■ **What is expected**:
Copy out, with no changes, the rows that open with the line containing "Task: Click the word Settings beside the gear" and close with the line containing "(x=1258, y=37)", both ends included.

■ **Entries supplied**:
******
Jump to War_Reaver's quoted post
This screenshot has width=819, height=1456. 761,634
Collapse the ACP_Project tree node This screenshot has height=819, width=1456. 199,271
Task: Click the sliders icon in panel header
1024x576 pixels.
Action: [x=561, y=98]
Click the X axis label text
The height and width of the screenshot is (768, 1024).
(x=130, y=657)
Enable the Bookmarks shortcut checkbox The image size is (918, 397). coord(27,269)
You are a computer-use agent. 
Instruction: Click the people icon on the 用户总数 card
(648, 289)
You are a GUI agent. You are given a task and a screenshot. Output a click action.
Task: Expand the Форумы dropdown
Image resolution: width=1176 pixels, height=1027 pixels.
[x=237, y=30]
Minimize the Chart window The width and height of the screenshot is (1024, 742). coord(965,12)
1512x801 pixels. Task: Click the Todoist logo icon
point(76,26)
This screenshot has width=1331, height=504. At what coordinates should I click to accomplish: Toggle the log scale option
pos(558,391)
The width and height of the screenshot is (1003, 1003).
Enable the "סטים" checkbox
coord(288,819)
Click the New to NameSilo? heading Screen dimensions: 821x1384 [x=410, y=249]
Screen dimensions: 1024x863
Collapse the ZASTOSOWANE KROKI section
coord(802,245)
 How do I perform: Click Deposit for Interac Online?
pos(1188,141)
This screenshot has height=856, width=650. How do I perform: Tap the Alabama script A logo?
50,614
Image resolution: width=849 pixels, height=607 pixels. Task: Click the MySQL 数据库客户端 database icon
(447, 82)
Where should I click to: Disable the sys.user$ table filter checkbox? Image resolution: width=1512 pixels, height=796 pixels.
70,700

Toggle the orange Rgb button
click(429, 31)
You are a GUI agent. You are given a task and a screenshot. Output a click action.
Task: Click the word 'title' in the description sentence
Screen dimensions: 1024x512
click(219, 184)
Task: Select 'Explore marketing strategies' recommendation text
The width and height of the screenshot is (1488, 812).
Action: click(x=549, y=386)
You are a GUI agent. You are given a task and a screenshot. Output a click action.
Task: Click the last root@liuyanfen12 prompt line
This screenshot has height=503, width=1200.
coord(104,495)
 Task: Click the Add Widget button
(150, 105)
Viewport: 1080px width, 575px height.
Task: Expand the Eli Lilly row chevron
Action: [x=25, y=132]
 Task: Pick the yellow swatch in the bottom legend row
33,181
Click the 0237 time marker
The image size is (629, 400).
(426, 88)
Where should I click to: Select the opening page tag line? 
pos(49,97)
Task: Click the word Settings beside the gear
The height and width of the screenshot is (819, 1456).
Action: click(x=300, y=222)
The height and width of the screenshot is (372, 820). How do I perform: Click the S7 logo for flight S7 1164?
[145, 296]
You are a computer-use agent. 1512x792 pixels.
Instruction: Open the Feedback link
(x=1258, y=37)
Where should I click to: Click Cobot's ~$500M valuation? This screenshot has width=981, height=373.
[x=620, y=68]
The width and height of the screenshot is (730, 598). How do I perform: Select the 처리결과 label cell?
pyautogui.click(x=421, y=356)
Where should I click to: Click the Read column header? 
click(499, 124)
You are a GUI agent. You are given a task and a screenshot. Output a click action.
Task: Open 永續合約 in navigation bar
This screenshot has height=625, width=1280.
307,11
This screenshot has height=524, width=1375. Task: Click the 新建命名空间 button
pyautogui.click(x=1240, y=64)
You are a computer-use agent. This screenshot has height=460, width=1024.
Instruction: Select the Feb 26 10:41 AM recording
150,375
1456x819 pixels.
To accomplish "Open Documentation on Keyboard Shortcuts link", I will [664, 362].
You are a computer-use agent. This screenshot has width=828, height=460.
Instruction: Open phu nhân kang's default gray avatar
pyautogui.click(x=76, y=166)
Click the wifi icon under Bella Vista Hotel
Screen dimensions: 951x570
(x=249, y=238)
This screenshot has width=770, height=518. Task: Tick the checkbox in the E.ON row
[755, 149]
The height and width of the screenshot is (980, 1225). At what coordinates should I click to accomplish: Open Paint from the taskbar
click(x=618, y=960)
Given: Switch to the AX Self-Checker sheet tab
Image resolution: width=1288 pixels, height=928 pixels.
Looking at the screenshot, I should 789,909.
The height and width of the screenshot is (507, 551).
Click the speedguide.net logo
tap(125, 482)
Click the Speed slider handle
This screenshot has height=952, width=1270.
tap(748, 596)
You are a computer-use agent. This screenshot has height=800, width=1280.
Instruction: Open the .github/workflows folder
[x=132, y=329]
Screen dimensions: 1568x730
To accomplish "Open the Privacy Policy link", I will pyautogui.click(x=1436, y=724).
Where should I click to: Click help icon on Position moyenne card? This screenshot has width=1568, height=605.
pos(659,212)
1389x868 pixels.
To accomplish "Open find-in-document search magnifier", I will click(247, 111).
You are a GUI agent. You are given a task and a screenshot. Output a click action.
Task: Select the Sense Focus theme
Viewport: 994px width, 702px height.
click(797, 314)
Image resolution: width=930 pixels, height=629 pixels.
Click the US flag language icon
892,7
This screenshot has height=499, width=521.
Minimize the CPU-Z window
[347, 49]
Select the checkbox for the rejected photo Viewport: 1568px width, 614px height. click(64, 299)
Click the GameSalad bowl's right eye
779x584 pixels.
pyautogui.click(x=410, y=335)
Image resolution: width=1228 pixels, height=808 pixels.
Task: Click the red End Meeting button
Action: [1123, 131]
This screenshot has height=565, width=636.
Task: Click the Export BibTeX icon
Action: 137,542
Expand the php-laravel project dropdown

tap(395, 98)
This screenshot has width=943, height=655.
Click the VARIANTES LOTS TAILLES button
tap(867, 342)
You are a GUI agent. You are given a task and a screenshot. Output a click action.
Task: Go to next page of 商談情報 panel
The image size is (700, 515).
******
■ **Complete output**:
Task: Click the word Settings beside the gear
The height and width of the screenshot is (819, 1456).
Action: click(x=300, y=222)
The height and width of the screenshot is (372, 820). How do I perform: Click the S7 logo for flight S7 1164?
[145, 296]
You are a computer-use agent. 1512x792 pixels.
Instruction: Open the Feedback link
(x=1258, y=37)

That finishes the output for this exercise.